Avant même la révocation, par Tsahal, de l’interdiction de toute présence israélienne à Homesh, des Israéliens se trouvaient dans l’avant-poste presque quotidiennement, étudiant dans une yeshiva artisanale.
La Haute-cour de justice a reconnu que l’avant-poste de Homesh a été construit sur des terres palestiniennes privées mais l’armée n’a pas encore donné le droit aux agriculteurs palestiniens de retourner régulièrement sur leurs parcelles.
Le site avait pris une nouvelle dimension politique à la fin de l’année 2021 après un attentat terroriste meurtrier qui avait ôté la vie à un étudiant de la yeshiva de Homesh – une attaque qui avait entraîné de nouvelles pressions en faveur de la reconnaissance officielle du séminaire religieux par le gouvernement.
La coalition est favorable à la légalisation officielle de Homesh et elle était parvenue à faire adopter, au mois de mars, une législation qui autorise la présence israélienne dans les quatre implantations du nord de la Cisjordanie qui avaient été évacuées en 2005, ouvrant la porte à leur reconstruction.
L’ordonnance militaire signée la semaine dernière a découlé de l’approbation de ce projet de loi.
La législation avait provoqué une convocation de l’envoyé israélien aux États-Unis, Michael Herzog — une première depuis plus d’une décennie.
Après la signature de l’ordonnance, jeudi dernier, l’administration Biden s’était contentée d’émettre un communiqué – l’un des plus durs jamais émis à l’égard d’Israël – disant que l’initiative prise était « contradictoire à la fois aux engagements pris par l’ancien Premier ministre Ariel Sharon et par le gouvernement actuel à l’égard des États-Unis ».
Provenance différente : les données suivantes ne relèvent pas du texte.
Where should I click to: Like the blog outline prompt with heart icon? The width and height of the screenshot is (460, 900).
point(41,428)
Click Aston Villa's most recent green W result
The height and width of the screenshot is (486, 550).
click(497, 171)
Le Premier ministre de l’époque, Ariel Sharon, avait envoyé un courrier au président américain George W. Bush, il y a vingt ans, dans lequel il s’engageait à évacuer les quatre implantations du nord de la Cisjordanie afin d’accorder l’espace nécessaire à un État palestinien contigu dans le secteur. En échange, Bush avait reconnu la nécessité, par écrit également, de procéder à des échanges de parcelles dans le cadre d’un futur accord de paix entre Israéliens et Palestiniens, permettant ainsi aux blocs d’implantations proches de la Ligne verte de rester sous le contrôle israélien.
Pour sa part, le gouvernement de Netanyahu estime que l’administration Obama avait été la première à revenir sur les engagements pris par les deux chefs de gouvernement en rejetant l’idée que les États-Unis souhaitaient faire la différence entre les blocs et les implantations installées dans les profondeurs de la Cisjordanie.
Mais la déclaration faite dimanche par le département d’État a également souligné les promesses faites par Israël à l’administration actuelle, en référence ostensible aux engagements pris lors de conférences régionales qui avaient eu lieu au mois de février et au mois de mars concernant l’arrêt de l’expansion des implantations en Cisjordanie – avec, de manière plus précise, un moratoire de quatre mois des discussions sur les nouvelles implantations et un gel de six mois sur la possible légalisation de nouveaux avant-postes.
« Développer encore les implantations israéliennes en Cisjordanie est un obstacle à la mise en place d’une solution à deux États », a continué le communiqué américain.